Cajétan : le personnalisme intégral

Cajétan (1469-1534) a vécu une époque
de crise tous azimuts : humanisme d'Érasme,
antihumanisme de Luther, revendication des
États face à l'Église. Dominicain, brillant
représentant de la Via thomistica , il propose
à la vieille scolastique de se renouveler de fond
en comble, en offrant, pour la première fois,
un développement cohérent de ce que
Heidegger appelait «la fameuse théorie de
l'analogie».
Au lieu d'y voir, comme la plupart de ses
devanciers, un modèle purement logique, voire
rhétorique, il développe, de manière consciente
une métaphysique de l'analogie qui se formule
comme un personnalisme intégral.
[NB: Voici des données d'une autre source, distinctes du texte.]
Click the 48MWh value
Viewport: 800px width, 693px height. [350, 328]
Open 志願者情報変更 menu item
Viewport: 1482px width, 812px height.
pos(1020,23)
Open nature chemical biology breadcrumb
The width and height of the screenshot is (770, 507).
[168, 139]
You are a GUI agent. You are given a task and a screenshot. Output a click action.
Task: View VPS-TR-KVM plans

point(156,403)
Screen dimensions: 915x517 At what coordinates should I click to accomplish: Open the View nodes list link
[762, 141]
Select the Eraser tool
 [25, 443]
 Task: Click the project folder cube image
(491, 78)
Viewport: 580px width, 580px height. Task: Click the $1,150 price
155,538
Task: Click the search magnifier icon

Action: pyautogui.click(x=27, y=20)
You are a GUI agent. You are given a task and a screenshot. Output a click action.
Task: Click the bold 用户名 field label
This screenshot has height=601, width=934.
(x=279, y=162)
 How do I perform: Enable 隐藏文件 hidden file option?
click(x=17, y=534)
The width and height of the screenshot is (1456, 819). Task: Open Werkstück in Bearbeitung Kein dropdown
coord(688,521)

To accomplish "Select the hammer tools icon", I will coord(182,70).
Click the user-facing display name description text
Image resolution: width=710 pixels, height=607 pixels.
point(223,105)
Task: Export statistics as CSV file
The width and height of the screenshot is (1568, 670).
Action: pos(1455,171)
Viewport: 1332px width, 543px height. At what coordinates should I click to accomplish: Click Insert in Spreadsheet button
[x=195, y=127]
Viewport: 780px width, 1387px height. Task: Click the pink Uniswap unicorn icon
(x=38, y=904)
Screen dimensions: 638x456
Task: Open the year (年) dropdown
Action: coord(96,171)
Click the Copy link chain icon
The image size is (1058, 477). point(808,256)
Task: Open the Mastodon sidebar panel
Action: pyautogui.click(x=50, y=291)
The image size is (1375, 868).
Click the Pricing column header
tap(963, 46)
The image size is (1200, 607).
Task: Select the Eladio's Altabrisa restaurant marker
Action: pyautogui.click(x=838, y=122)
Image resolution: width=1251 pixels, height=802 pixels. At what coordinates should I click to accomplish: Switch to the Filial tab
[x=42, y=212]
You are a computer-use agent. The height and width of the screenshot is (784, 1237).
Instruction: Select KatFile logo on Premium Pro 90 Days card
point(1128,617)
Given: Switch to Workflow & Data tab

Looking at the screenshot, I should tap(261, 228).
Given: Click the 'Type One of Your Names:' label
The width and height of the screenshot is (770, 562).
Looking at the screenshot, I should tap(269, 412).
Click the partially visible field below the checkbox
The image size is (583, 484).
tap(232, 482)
Dépassant
le naturalisme grec, récusant la tentation de
l'univocité que représente Duns Scot et son
école, il introduit au coeur de la théologie, sous
le vocable de surnaturel , une théorie de la
métamorphose personnelle.
Le concile de Trente, avec son repli
communautaire sur la Tradition, balaiera cette
tentative audacieuse qui visait ultimement à
une nouvelle alliance entre foi et raison.
À travers l'oeuvre de Cajétan redécouvert,
c'est une autre approche du continent
scolastique que propose ici l'auteur.